### WORK INSTRUCTION:
Your answer should be every line from the records that contains "field".

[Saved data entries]

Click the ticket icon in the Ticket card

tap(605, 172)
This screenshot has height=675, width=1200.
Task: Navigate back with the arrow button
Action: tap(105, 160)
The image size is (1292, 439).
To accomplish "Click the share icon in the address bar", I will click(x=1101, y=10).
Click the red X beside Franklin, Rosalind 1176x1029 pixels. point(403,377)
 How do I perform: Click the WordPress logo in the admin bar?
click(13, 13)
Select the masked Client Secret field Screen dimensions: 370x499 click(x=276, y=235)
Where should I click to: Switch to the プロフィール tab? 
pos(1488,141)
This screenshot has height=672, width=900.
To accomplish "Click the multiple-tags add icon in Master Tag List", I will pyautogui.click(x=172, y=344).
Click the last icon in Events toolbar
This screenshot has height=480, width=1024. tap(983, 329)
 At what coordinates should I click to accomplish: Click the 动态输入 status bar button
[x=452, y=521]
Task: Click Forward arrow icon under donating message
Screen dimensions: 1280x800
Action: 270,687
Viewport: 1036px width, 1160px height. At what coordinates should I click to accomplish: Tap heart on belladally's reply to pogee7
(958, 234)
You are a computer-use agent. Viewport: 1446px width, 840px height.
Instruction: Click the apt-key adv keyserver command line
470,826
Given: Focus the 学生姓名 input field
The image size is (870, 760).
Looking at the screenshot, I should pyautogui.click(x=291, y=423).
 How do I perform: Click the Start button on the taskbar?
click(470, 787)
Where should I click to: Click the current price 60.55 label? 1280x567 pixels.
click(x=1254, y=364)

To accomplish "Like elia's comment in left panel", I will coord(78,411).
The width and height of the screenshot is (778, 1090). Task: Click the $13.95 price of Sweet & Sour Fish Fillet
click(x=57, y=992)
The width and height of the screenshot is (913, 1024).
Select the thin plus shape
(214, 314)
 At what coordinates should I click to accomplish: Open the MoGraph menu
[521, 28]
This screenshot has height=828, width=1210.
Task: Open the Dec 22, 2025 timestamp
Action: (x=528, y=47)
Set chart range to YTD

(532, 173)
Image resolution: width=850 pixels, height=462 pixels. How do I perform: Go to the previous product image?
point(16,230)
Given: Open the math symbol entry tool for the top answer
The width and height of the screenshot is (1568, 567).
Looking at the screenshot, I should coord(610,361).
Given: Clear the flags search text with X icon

### RESPONSE:
Select the masked Client Secret field Screen dimensions: 370x499 click(x=276, y=235)
Given: Focus the 学生姓名 input field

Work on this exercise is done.